52andblue · 13/03/2022 09:29

My Mother has 'suspected cancer'. (Symptoms ignored for months, now ongoing appts at Oncology) I learned of this 8 weeks ago. She's 400m away. Long history of NC so very difficult (very poor comms) so I'm struggling with some very mixed feelings.

Suddenly, 3 weeks ago, I learned that my partner of 5 years (we'd reunited after being partners 20 years ago, it was a real love story) has terminal cancer. It is a LDR. He has asked me not to visit as he 'doesn't want me to see him this way & it won't be long'). He is being well cared for in hospital (& has relatives daily). I will respect his wishes but I'm finding it very hard. We'd been low (but not 'no') comms for 10 weeks, then the news that he is Dying. I can't believe it. I could cope with us being low, or even no comms for a bit - we've known each other 35 years now: he has complicated MH so things can be difficult, but we always talk things through & choose to go forward together. He's the love of my life). I can't imagine him being 'gone'.

I've no one to talk to in RL (hence this post). I wondered about calling a grief support line (I'm not sleeping, angry, sobbing, numb) but it seems fraudulent in a way when they are both still alive ?

OP posts:
bloodywhitecat · 13/03/2022 09:34

Grief starts before death in my experience, indeed our local hospice offer 'Living Grief' counselling which starts before the bereavement. Phone for support, you won't be turned away Flowers and it is not fraudulent.

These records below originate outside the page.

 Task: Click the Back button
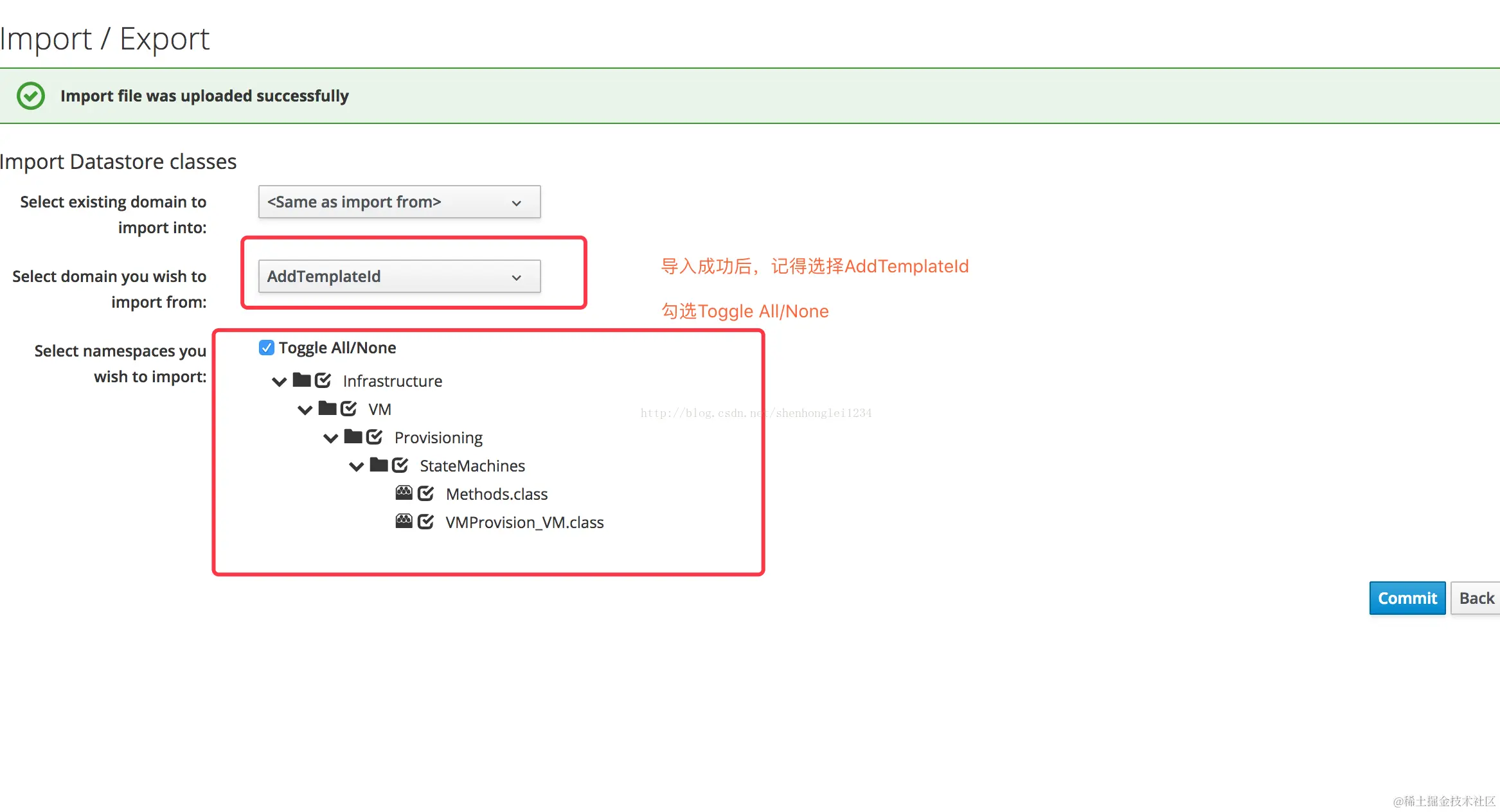[1476, 598]
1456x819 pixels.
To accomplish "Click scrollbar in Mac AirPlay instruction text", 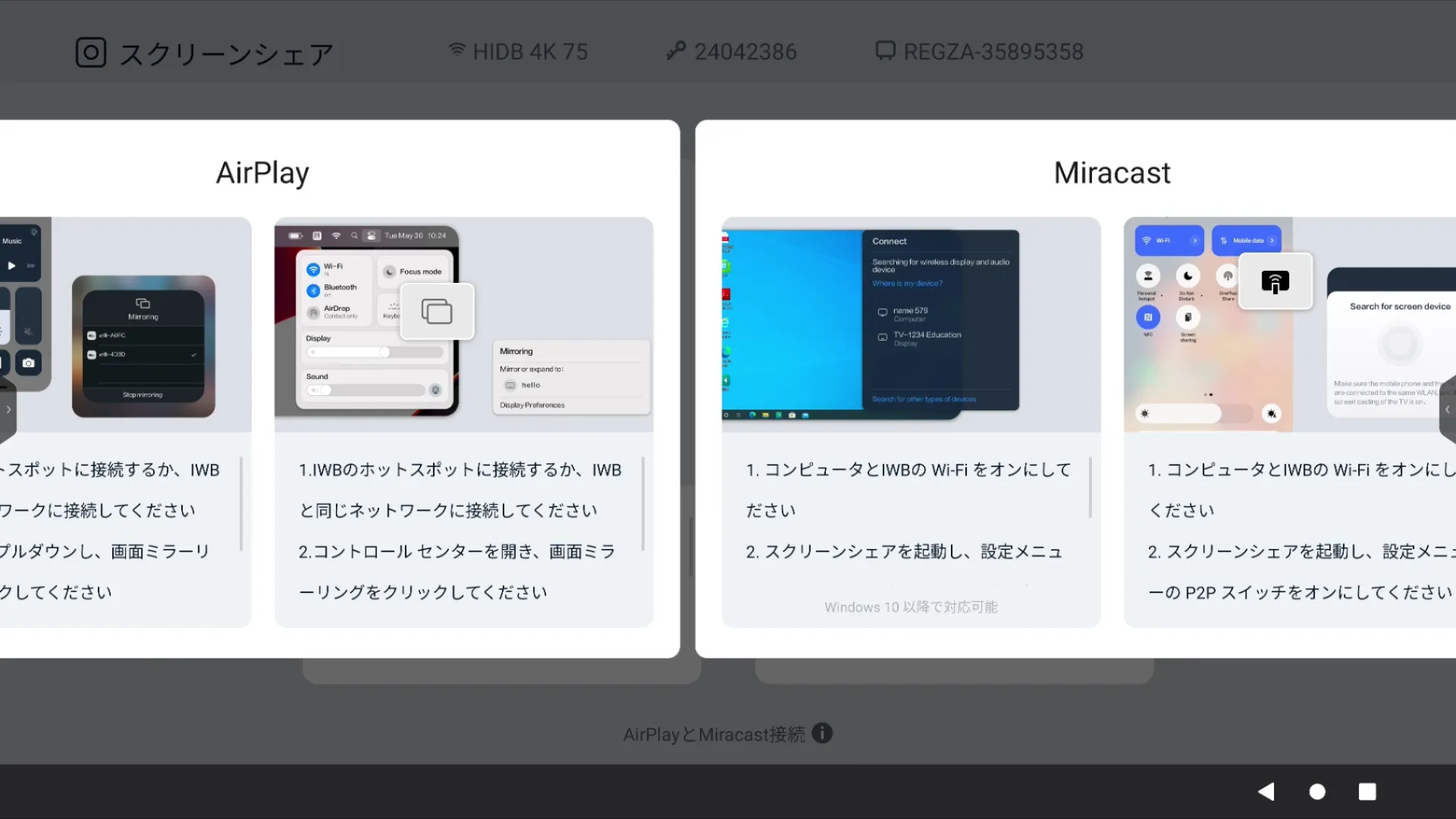I will 643,504.

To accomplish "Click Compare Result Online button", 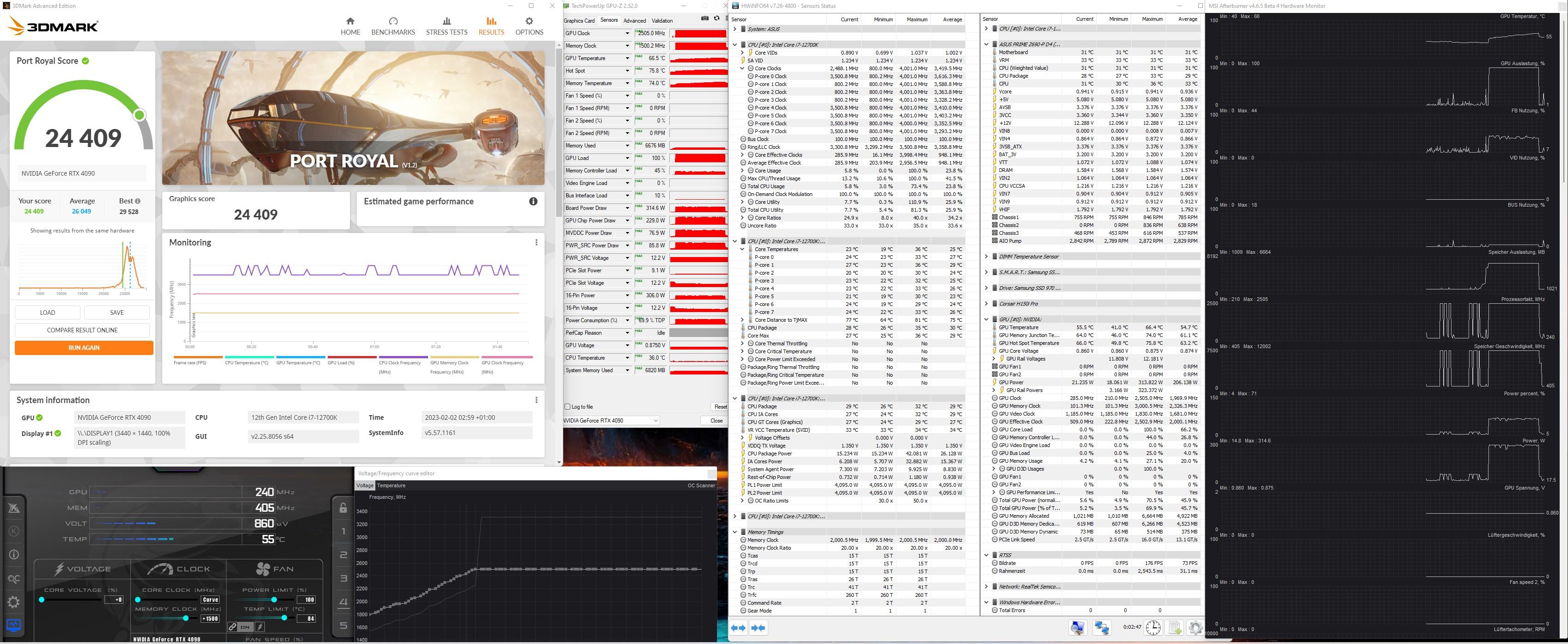I will click(82, 330).
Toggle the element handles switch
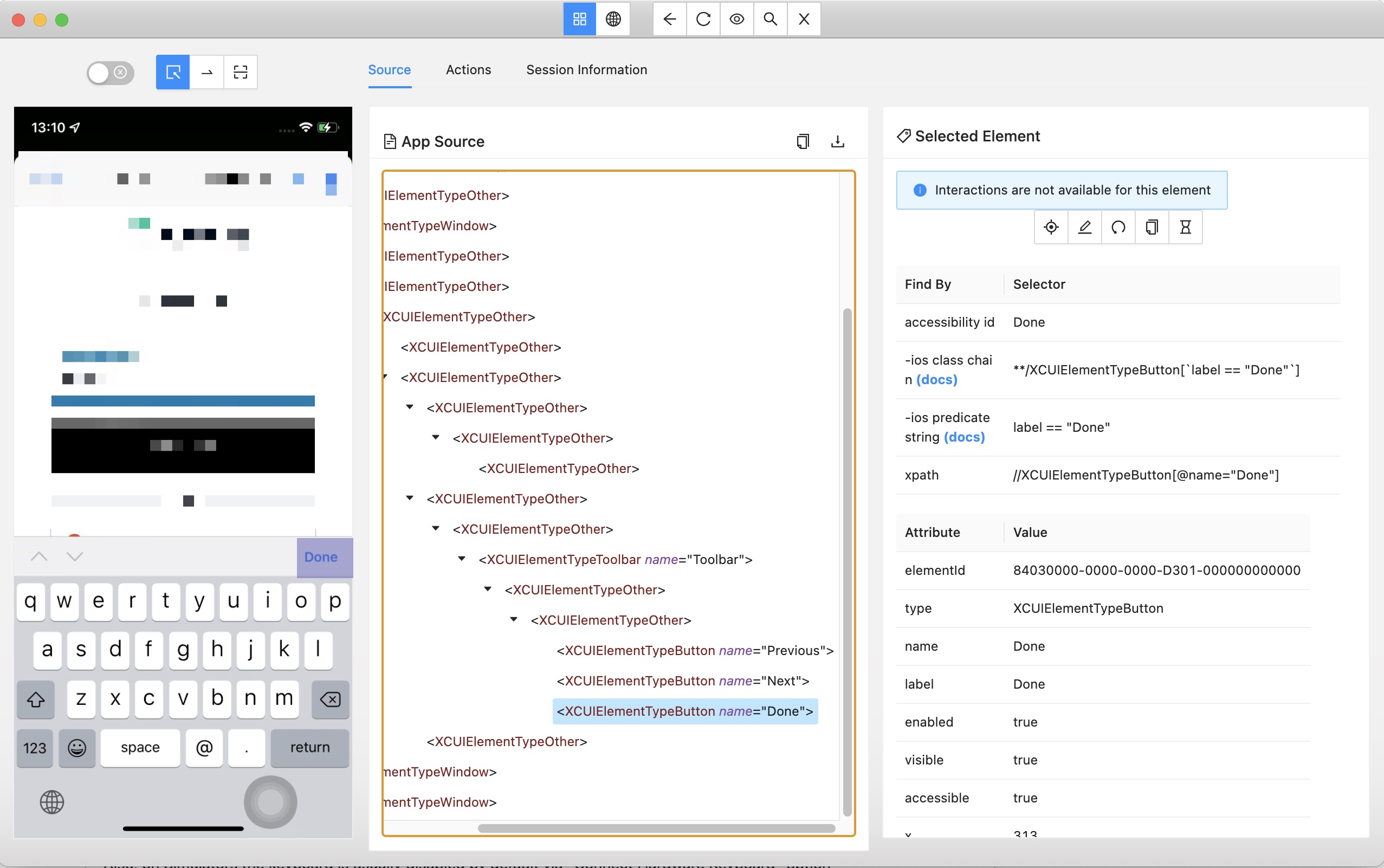This screenshot has height=868, width=1384. pos(110,73)
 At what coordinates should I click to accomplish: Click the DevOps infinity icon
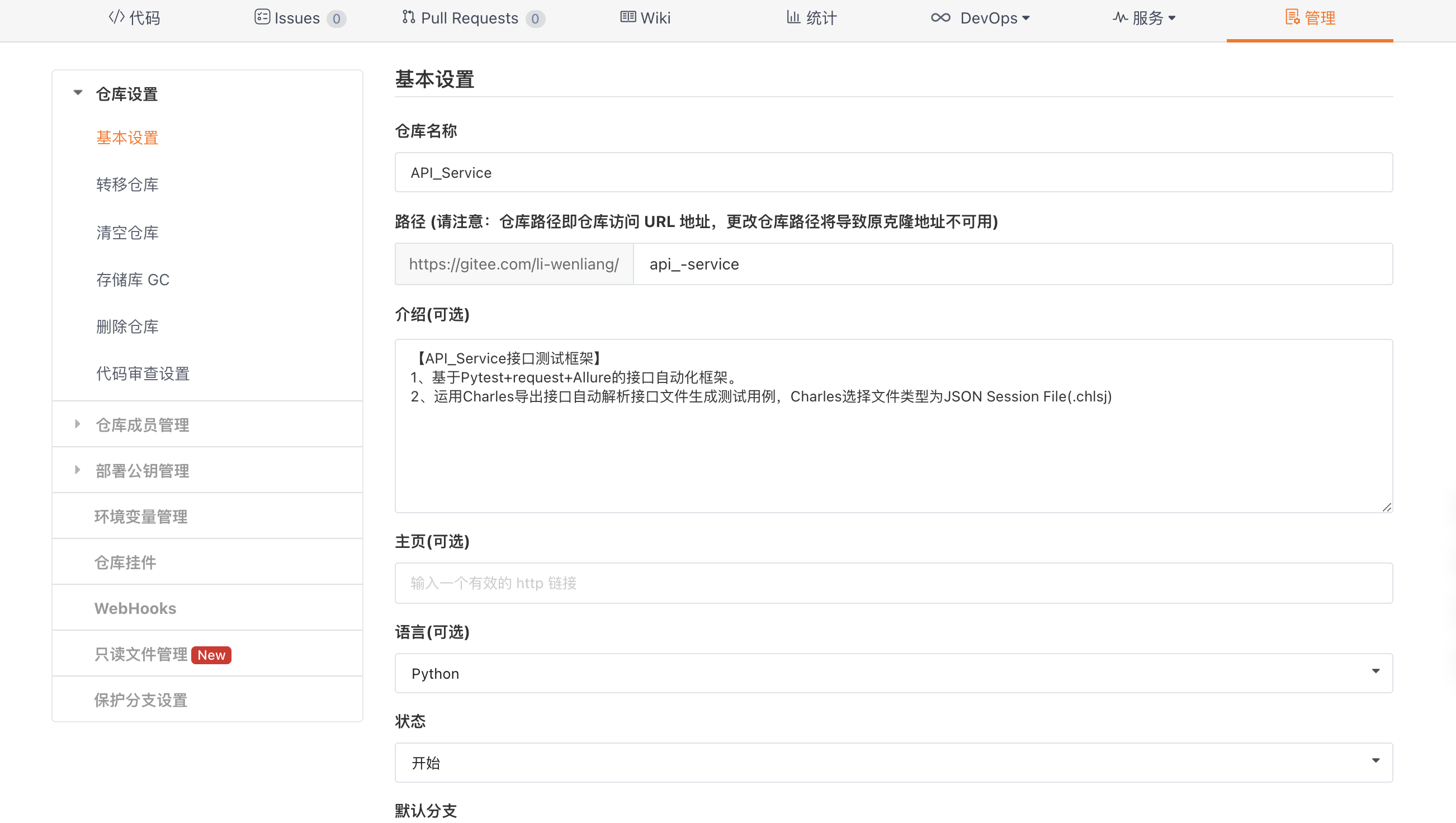coord(940,17)

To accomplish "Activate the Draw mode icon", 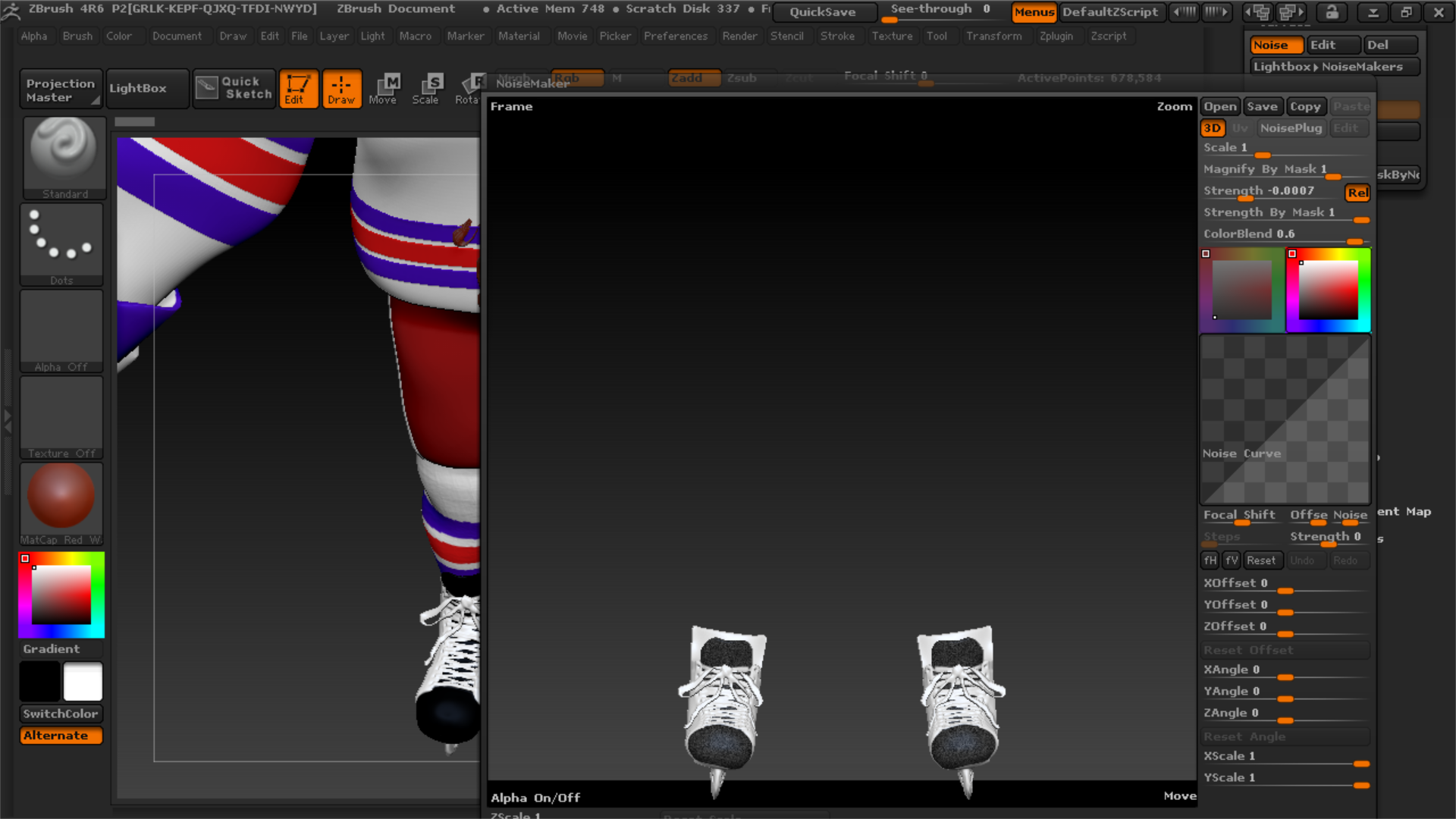I will (342, 88).

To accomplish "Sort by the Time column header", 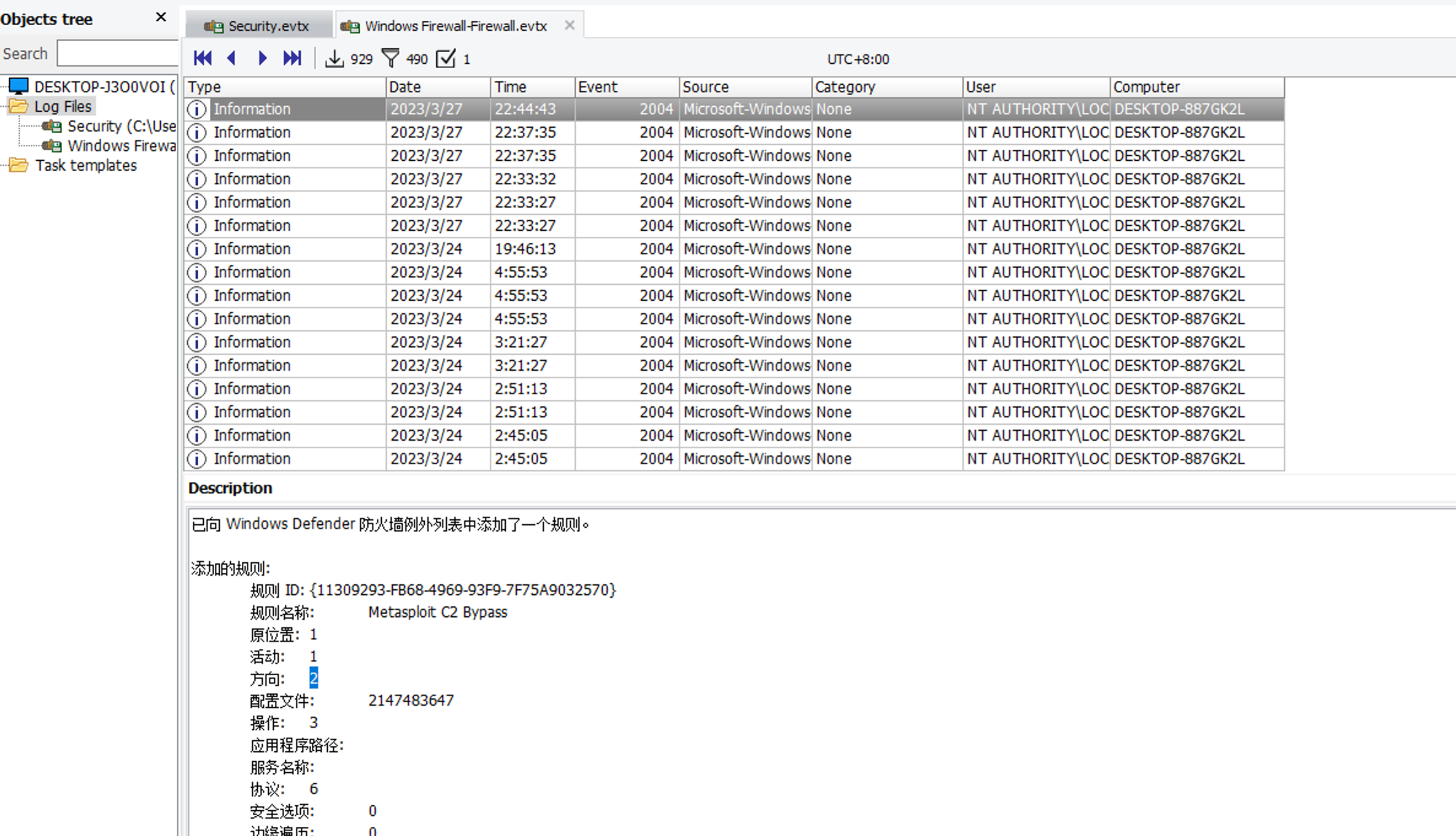I will [532, 87].
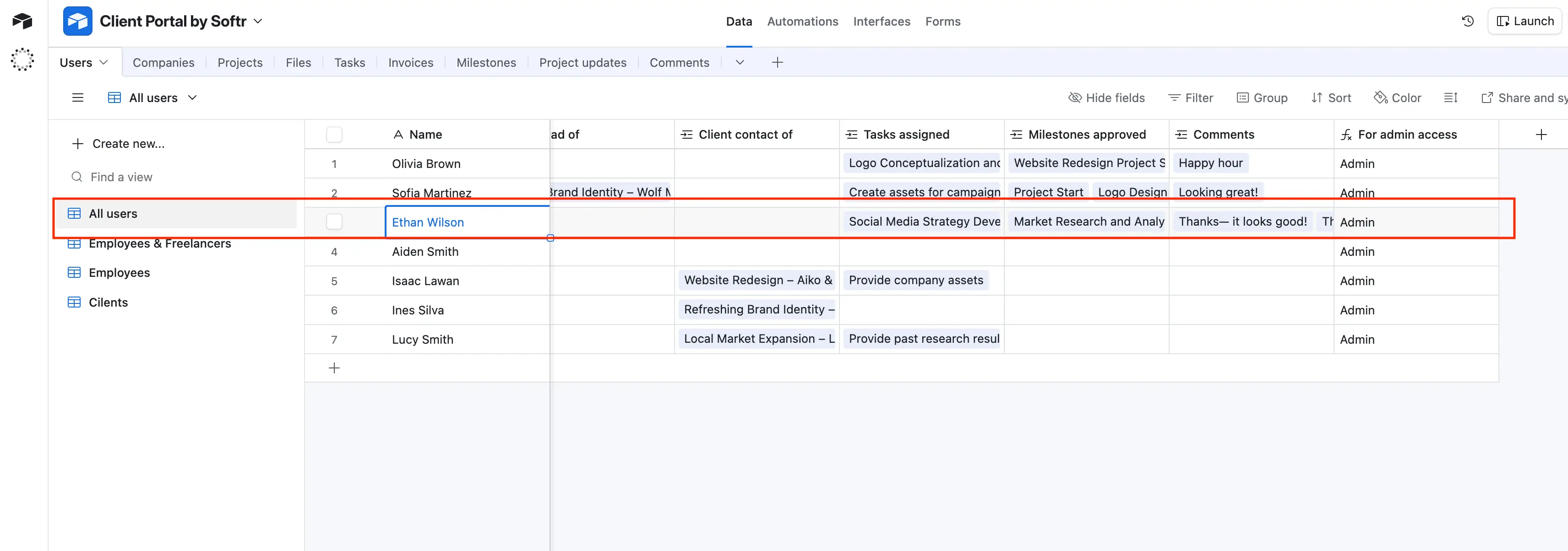Screen dimensions: 1568x551
Task: Click the Find a view search field
Action: point(122,177)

52andblue · 13/03/2022 12:47

Thank you @boodywhitecat x

OP posts:
52andblue · 13/03/2022 12:47

@bloodywhitecat (sorry for typo)

OP posts:
ChiswickFlo · 13/03/2022 12:50

I think youth fall under the umbrella of "complicated grief" and you absolutely should reach out. Many hospices have services you can self refer to.

I'm so sorry.

Your mother and partner are being gbwell cared for. You MUST prioritise yourself now.

ChiswickFlo · 13/03/2022 12:51

you not youth

52andblue · 13/03/2022 17:54

Thanks for that @ChiswickFlo. I didn’t feel I had any justification to seek support until they died but you are right it is complicated as well. The circs of each one and the timing of the overlap. I do need something in RL I think as I'm now a solo parent to 2 teenagers with SN & SEN, after my H left last summer (quite the 12 months!)

OP posts:
ParkheadParadise · 13/03/2022 17:58

Definitely reach out and talk about how your feeling.

52andblue · 14/03/2022 17:37

I called Cruse: no reply so I left a msg on an answering machine & they just kindly called back. A really nice young person. On for 10 mins but she said I'd be better calling Marie Curie as both people are still alive & I haven't started the grieving process properly yet.

OP posts:
bloodywhitecat · 14/03/2022 19:36

Try your local hospice too, ours signpost to the relevant support agencies.